Wednesday is Veterans Day, when America remembers those who served in its armed forces.

Frank Caruso served in World War II and Wednesday, just eight days shy of his 100th birthday, his memory still serves him remarkably well.

He sits in his wheelchair in The Fountains at RiverVue retirement home in Tuckahoe beside Anna, his wife of 72 years – to whom he gives the credit for his long and happy life.
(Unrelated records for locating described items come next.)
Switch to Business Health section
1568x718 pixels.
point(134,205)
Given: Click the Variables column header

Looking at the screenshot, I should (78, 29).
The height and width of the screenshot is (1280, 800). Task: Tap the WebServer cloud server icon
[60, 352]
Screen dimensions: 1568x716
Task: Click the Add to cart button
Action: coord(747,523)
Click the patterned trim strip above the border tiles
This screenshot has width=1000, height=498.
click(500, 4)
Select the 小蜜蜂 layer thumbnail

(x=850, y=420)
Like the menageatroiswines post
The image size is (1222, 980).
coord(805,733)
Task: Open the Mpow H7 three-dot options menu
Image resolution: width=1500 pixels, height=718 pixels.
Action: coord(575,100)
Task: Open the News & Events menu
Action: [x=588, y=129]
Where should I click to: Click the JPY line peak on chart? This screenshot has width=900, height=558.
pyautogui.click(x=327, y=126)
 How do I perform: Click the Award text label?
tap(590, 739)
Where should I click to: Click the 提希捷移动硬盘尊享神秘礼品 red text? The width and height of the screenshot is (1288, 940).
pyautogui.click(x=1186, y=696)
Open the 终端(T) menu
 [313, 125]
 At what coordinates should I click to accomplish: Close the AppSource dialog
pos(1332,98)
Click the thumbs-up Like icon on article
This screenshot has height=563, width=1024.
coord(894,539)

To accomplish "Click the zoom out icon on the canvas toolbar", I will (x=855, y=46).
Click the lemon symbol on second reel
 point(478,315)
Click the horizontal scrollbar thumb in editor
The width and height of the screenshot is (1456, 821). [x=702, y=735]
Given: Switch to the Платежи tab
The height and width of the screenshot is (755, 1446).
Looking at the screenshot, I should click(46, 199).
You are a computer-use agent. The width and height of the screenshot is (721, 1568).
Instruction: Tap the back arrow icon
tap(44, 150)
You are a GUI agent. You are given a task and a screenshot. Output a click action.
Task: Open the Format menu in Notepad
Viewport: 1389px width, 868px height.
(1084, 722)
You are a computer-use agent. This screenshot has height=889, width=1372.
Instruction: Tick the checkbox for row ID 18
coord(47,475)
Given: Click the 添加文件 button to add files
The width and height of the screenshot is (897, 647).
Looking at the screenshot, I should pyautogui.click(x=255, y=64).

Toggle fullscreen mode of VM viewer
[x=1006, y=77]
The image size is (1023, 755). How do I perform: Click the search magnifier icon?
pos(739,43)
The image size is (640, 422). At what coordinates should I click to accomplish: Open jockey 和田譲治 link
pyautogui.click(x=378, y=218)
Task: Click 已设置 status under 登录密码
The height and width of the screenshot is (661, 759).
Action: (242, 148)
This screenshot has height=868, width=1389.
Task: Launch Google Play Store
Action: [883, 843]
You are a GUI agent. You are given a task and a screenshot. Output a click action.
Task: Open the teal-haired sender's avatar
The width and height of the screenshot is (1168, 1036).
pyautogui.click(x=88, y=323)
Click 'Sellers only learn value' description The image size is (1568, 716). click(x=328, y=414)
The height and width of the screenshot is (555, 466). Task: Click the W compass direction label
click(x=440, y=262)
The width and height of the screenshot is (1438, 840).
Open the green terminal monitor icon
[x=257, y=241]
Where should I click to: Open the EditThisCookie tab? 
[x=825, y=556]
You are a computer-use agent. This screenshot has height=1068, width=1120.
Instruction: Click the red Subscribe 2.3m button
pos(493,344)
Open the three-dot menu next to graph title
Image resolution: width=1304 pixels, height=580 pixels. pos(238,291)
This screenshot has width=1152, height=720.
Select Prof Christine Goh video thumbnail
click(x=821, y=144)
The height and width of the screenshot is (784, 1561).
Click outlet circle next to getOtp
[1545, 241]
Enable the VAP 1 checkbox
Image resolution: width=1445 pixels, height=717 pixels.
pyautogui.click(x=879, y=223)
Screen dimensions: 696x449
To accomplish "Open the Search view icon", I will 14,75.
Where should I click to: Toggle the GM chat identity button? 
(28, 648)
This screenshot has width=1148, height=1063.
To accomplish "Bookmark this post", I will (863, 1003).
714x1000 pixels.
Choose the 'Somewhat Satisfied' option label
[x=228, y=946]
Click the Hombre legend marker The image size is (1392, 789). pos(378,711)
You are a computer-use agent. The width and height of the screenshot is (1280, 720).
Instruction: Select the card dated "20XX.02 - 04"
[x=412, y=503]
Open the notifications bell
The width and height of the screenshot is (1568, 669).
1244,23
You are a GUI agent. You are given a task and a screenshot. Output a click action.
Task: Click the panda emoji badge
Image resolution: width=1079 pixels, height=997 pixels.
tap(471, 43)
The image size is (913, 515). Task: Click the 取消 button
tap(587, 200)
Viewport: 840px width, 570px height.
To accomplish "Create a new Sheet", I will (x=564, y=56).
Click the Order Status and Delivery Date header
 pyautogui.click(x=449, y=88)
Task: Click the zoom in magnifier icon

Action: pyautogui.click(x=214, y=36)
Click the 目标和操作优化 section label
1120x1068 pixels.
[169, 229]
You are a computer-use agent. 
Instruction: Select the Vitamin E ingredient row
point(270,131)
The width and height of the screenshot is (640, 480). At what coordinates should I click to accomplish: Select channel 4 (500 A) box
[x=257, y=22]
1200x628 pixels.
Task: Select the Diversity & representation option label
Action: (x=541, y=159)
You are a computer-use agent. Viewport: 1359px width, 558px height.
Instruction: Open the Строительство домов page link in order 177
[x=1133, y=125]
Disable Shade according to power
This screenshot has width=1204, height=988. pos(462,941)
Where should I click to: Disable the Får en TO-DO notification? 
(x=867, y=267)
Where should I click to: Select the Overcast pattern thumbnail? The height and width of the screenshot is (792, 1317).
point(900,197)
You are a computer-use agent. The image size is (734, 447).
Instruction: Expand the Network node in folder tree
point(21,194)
"She was the perfect wife and perfect mother," he said. "She is an important part of this story."

Caruso's stories fly with flecks of tantalizing detail, from the shadow of Mount Vesuvius to "Mad Men"-era Madison Avenue and beyond.

"I have to think, 'What era did I do that in?' because I sort of had separate different lives that I've lived through the years," Caruso said. "You try to remember them in groups."

99 years, 51 weeks

Each "group" is well-represented as Caruso speaks, inching his wheelchair forward, a storyteller eager to be closer to his audience.

There were the early years in his native Detroit, before his tailor-father Michele Caruso, a native of Abruzzo, Italy, moved the family to the Bronx in 1929. Then came the Depression and his war years in the Army, service that found him in Rome, shaking hands with Pope Pius XII.

After the war came his wife, Anna, and their children: daughter, Denise, who died at 53 in 2010; and son, John, 60, who lives in Yonkers, 5 minutes away.

Caruso spent years as a commercial artist on Madison Avenue. From 1956 to 1987, he worked in commercial packaging for American Can Company, in Midtown Manhattan and, later, Greenwich, Connecticut.

It was in those Midtown "Mad Men" years that he developed a cherished ritual that he said was one of his secrets to a long life: a single vodka martini a day, chosen for a specific reason. He retired to the Lawrence Park West section of Yonkers and came to RiverVue about a year ago.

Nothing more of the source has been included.